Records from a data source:
━━━━━━━━━━━━━━━━

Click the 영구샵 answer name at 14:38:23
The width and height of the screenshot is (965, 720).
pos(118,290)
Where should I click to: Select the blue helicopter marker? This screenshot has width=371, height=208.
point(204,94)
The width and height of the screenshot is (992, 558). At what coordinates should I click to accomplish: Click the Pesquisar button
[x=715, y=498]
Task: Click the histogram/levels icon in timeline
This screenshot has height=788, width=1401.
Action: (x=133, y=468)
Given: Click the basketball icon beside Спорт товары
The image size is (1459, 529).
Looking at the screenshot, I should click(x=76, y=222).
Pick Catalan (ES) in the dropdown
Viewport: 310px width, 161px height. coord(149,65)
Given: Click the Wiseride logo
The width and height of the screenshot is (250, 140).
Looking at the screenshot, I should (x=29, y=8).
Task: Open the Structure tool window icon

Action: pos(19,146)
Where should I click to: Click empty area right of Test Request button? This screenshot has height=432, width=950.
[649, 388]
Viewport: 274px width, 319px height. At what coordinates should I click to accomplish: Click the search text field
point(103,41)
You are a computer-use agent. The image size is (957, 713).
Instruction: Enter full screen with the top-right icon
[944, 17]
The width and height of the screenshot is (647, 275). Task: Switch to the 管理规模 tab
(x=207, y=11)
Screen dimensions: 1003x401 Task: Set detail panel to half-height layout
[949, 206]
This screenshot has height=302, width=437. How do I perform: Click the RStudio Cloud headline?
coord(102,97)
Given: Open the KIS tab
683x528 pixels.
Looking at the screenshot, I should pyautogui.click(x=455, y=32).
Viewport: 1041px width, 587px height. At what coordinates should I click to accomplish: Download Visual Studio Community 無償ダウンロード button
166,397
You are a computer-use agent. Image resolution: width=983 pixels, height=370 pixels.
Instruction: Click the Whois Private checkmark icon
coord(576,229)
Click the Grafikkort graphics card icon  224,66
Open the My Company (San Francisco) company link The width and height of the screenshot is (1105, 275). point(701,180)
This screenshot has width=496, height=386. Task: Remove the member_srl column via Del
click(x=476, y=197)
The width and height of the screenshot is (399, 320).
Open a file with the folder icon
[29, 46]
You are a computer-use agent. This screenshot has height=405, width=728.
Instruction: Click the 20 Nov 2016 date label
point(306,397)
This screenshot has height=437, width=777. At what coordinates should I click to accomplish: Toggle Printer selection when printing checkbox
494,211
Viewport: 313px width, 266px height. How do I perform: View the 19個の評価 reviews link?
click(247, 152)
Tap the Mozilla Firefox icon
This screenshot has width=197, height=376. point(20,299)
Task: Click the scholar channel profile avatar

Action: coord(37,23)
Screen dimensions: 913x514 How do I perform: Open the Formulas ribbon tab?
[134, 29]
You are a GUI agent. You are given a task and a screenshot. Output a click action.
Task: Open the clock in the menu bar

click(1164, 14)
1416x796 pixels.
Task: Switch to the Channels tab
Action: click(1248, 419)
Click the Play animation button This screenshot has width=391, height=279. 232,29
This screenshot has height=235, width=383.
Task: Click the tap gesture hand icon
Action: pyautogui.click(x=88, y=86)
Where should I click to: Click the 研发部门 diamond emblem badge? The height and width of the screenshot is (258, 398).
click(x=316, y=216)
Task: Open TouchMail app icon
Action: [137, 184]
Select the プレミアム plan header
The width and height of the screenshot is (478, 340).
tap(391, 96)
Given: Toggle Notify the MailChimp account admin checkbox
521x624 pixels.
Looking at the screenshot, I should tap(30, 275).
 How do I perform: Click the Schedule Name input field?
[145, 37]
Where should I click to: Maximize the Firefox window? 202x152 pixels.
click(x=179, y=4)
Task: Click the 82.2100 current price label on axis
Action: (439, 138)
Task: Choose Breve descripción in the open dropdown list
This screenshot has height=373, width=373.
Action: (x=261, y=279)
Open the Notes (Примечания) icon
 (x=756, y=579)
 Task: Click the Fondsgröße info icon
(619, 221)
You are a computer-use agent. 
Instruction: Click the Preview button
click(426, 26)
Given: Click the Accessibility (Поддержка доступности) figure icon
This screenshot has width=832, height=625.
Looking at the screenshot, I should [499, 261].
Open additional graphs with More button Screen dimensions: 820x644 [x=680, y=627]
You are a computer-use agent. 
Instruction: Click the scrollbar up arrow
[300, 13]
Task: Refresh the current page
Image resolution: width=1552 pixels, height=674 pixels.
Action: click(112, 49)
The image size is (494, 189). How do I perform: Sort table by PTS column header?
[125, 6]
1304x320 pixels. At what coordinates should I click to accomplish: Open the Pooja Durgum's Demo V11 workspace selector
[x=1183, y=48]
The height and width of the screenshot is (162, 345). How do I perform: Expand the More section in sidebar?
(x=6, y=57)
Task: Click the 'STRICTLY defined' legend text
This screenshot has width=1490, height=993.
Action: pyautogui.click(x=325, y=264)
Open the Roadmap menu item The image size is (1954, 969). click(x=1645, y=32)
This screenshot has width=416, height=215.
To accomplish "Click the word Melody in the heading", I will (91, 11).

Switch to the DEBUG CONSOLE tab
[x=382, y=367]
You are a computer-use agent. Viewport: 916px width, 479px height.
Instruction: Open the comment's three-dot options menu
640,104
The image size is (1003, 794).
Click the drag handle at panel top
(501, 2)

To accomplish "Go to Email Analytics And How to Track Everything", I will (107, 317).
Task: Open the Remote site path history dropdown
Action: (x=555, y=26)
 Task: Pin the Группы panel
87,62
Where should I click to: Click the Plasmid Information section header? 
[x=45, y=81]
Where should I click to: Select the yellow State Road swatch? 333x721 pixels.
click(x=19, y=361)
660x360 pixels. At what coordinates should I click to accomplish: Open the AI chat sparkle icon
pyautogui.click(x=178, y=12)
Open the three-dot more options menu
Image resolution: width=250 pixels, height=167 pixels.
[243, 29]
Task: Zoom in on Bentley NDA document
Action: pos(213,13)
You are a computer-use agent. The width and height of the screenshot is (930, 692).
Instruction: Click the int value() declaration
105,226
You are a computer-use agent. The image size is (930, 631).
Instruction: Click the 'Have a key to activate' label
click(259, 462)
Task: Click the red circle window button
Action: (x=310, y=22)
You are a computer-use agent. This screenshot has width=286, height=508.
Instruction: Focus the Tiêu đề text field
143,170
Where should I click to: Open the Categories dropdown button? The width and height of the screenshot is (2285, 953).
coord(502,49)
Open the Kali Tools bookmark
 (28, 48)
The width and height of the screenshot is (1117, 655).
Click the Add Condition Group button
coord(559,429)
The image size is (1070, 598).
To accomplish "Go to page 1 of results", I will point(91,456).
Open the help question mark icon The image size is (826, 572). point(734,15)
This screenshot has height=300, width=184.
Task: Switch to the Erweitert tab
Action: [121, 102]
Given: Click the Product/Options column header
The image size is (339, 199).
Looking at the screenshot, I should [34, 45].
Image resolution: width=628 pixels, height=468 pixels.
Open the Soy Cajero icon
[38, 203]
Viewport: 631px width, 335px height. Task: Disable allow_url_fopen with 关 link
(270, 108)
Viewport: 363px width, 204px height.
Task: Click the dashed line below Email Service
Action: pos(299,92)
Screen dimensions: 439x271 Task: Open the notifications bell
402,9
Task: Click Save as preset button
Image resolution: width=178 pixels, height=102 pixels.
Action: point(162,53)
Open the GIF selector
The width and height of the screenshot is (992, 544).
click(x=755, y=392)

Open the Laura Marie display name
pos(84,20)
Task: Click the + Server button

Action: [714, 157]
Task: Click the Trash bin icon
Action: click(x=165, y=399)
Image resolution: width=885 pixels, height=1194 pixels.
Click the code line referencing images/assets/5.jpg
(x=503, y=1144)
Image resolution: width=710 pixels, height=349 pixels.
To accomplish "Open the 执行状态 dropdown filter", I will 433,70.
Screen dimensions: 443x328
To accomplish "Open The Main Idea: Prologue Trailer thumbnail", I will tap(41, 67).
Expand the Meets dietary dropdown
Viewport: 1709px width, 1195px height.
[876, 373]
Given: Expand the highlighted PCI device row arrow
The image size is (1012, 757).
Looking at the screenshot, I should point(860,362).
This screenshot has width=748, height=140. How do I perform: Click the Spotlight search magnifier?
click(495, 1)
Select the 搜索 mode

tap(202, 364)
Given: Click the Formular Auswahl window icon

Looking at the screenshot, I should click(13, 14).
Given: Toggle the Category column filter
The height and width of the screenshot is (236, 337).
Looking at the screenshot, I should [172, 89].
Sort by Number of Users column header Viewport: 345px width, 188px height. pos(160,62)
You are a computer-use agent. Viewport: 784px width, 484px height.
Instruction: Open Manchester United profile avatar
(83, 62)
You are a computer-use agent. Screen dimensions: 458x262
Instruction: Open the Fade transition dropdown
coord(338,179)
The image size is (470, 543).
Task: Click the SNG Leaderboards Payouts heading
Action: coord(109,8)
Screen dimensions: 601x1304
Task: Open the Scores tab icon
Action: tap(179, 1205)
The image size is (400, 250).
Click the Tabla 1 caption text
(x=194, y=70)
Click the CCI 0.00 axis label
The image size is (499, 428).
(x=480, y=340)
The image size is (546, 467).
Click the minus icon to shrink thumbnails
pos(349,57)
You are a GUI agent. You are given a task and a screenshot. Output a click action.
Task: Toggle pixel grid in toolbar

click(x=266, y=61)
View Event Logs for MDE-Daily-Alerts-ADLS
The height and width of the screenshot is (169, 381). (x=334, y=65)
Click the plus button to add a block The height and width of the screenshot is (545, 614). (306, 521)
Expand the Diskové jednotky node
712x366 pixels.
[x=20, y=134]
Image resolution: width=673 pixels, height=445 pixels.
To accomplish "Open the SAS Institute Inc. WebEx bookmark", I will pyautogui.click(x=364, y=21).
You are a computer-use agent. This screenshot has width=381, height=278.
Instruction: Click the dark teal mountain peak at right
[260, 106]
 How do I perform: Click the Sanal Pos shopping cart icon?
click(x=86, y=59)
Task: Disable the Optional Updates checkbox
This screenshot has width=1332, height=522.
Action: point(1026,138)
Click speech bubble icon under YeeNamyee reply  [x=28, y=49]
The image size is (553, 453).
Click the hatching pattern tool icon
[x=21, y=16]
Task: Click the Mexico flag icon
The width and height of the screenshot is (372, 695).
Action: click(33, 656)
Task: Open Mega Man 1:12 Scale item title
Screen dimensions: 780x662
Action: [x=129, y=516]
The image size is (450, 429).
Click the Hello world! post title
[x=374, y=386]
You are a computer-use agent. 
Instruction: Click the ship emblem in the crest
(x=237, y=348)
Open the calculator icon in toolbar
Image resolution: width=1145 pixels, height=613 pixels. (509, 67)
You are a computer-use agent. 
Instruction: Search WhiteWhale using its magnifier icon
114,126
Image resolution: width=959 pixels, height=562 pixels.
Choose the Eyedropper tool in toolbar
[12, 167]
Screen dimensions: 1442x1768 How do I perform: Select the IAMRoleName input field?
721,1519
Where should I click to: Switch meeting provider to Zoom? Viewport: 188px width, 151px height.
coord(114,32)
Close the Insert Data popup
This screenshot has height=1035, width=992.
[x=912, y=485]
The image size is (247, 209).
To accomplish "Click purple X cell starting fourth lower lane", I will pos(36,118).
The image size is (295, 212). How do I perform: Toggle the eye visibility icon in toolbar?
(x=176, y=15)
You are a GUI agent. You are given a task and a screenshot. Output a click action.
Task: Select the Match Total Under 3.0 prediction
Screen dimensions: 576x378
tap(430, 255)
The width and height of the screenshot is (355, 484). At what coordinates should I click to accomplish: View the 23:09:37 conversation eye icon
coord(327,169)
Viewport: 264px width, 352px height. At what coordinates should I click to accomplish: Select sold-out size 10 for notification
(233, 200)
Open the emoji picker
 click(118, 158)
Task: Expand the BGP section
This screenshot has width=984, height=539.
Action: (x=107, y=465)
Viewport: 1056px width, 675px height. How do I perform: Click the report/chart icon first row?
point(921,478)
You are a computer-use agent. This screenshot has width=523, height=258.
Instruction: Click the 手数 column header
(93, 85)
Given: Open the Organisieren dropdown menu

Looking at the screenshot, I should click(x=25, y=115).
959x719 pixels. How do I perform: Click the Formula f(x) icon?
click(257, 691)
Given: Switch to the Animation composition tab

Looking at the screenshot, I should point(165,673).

━━━━━━━━━━━━━━━━

Show each line in the data where the string "page" appears.

Task: Refresh the current page
To accomplish "Go to page 1 of results", I will point(91,456).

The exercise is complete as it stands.